Farmer’s Markets, etc.
Chicago chefs always talk about the Green City Market, Chicago’s central farmer’s market on the lakefront. I had never gone because we had a farmer’s market in Logan Square and getting to and parking in Lincoln Park never sounded that fun. Well, we finally made it on our last morning in Chicago and I was so sad that I wasn’t able to take all the lovely produce home with me. Instead, I bought fresh apple cider and crepes made with local cheese and vegetables and enjoyed our last morning together outside by the lake.

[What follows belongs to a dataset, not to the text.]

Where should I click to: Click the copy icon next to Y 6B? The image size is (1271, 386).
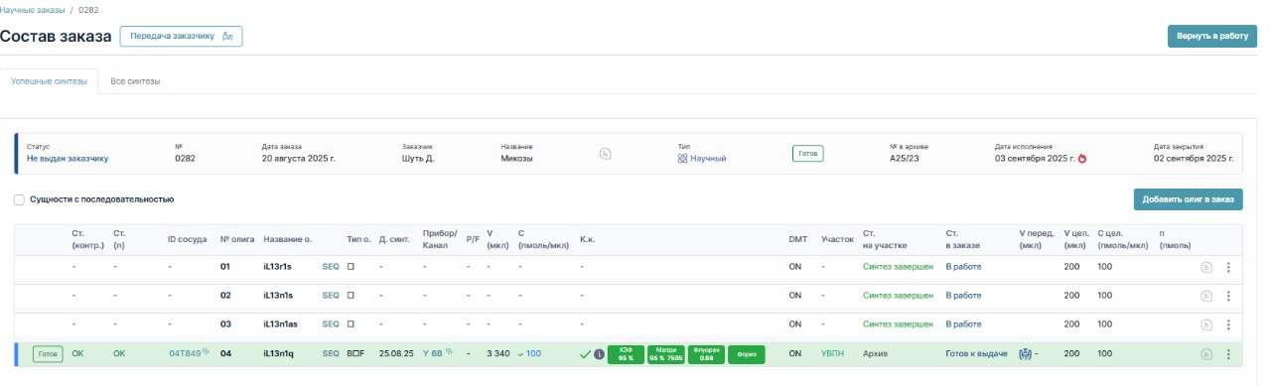[x=449, y=351]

My first visit to a midwestern farmer’s market back in 2008 was a disappointment. It was the middle of winter inside of an old music hall (an old, cavernous one you’d be more likely to throw a rave in than see an opera) and there were just a few meat and cheese stands. Coming from California, I was expecting bountiful produce. I didn’t realize that local in the wintery midwest meant meat, cheese and baked goods. While I still missed my year-round produce, I got used to it and adapted (sorta).
Once we arrived in San Francisco, I was super excited to go to my local farmer’s market. I was excited to pick up some fresh vegetables and meats and go home and cook. Unfortunately, I forgot that my local farmer’s market is on Saturday and not Sunday. So, we drove over to Berkeley Bowl (we had to run errands in the East Bay) and picked up some fruits and veggies (I wish Berkeley Bowl was still my local grocer).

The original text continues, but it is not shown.